- Born: 1963 (age 62–63) London, England
- Education: Slade School of Fine Art, Hochschule der Künste, Berlin, Goldsmiths College
- Known for: Photography
- Movement: Young British Artists

= Catherine Yass =

English artist

Catherine Yass (born 1963) is an English artist known for her wall-mounted lightboxes.

==Biography==
Catherine Yass was born in 1963 in London. She studied at the Slade School of Fine Art, the Hochschule der Künste, Berlin, and Goldsmiths College. In 2002, Yass was nominated for the Turner Prize. She teaches photography at the Royal College of Art, London. She lives in London.

==Works==
Yass is noted for her films and brightly coloured photographs. Many of her works are mounted on light boxes.

Yass has also worked with video. Descent (2002) is one film and two light boxes.

In 2000, Yass designed the Christmas tree for Tate Britain, and in the same year along with Richard Wentworth she designed the public square around The New Art Gallery Walsall. Yass has had solo exhibitions including Lighthouse at Alison Jacques Gallery, London (2012); a mid-career retrospective at De La Warr Pavilion, Bexhill-on-Sea (2011); Flight, The Phillips Collections, Washington D.C.; The China Series, Stedelijk-Hertogenbosch Museum, The Netherlands (2009); Descent, St Louis Art Museum, St Louis, MO (2009).

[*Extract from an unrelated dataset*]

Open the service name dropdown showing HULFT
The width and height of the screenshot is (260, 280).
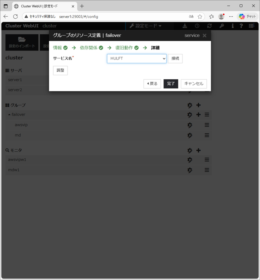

Yass participated in the 13th Montreal Photo Biennale (2013). Her work is in the collections of the Jewish Museum, New York, the Scottish National Gallery of Modern Art, and the Tate Britain. it is also in the National Museum of Women in the Arts collection.

In July 2014 Yass was refused permission to drop a piano from the 27-story Balfron Tower in Poplar, London as part of a "community workshop to explore how sound travels".